I hadn’t seen The Producers in many years before plopping this new Blu-ray in the player to revisit it. While it’s dated in many ways, from the style of the jokes and the fashions to the presence of many actors who are unknown to a younger generation of moviegoers, it’s still a laugh-out-loud classic with plenty of over-the-top performances that poke fun at the foibles of show business.

In the accompanying making-of documentary, director and writer Mel Brooks says that scheming but down-on-his-luck Broadway producer Max Bialystock is actually based on someone he worked for while a teenager. That includes the seduction of little old ladies who gave him checks made out to cash so they could experience the thrill of helping finance a theatrical production.

Fortunately for those little old ladies, Brooks’ employer never met an accountant who gave him an idea for defrauding investors on a grand scale by raising way more capital than he needed and then producing a play destined to fail after its first performance. (Or by page four, as Bialystock says early in the film.)

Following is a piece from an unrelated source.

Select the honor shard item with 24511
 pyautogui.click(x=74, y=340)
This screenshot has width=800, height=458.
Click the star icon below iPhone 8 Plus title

The entertainment industry is full of such sleazy characters, and I’m sure Brooks has met his fair share of them during the decades since he broke into the Hollywood mainstream by directing The Producers, which was his first movie. (Lest you think he came out of nowhere, however, he had already made his mark, and a sizable amount of money, in TV, where he worked on Sid Caesar’s popular Your Show of Shows and co-created Get Smart with Buck Henry.)

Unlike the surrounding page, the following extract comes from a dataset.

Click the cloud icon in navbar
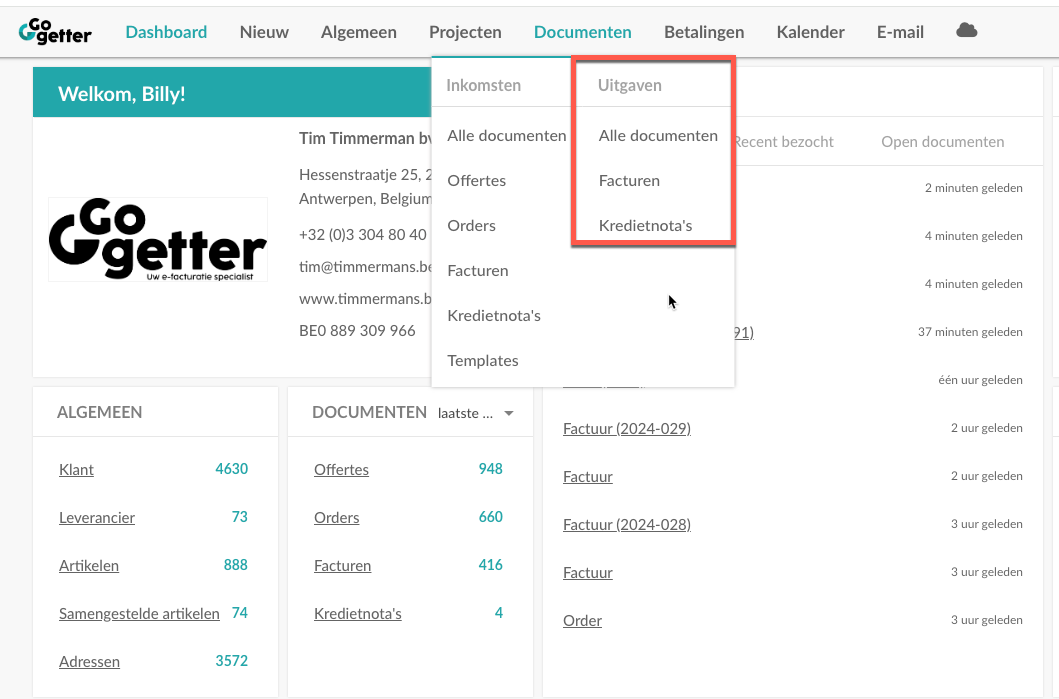This screenshot has height=699, width=1059. (966, 30)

The Making of The Producers documentary, which runs an hour, is full of many more tidbits about the film’s long journey from basic idea to final production. For example, you’ll learn how Brooks originally called the movie Springtime for Hitler, leading one squeamish studio to suggest a name change to Springtime for Mussolini. He also had to get creative with the relatively low budget that was given to him, leading to a few examples of how various illusions, such as the seeming presence of an orchestra pit, were created.

Co-star Gene Wilder, who also saw his career fortunes rise considerably with this film, offers his thoughts too, along with various producers and others. One great story that Brooks tells concerns the film’s initial screening for the studio, which took place in a huge theater with hundreds of empty seats.

That documentary was ported over from a previous DVD Special Edition along with the rest of the bonus features, which are all presented in standard definition. The 20-minute Mel and His Movies: The Producers is a bit redundant, offering a lot of information that’s repeated from the documentary, and too much of its running time is devoted to extended clips from the film. There’s no commentary track.

The rest of the bonus features include a deleted scene (it’s easy to see why it was eliminated, and Brooks speaks a bit about that in the documentary), the theatrical trailer, a sketch gallery, and a brief clip of Paul Mazursky reading a glowing ad that Peter Sellers placed in Variety after seeing The Producers. In the documentary, Mazursky tells the entire story about Sellers seeing the film for the first time and loving it so much that he insisted on running an ad professing his admiration.

Speaking of a film being dated: such a gesture seems to be relegated to the old days of Hollywood, when those involved in the business were more willing to give each other public accolades (I’m also reminded of the congratulatory ads Lucas and Spielberg took out in the ’70s and ’80s). I can’t think of an example of such a thing happening in more recent years.

This Blu-ray is accompanied by a standard-def DVD that contains the movie and all the bonus features, which is a nice touch.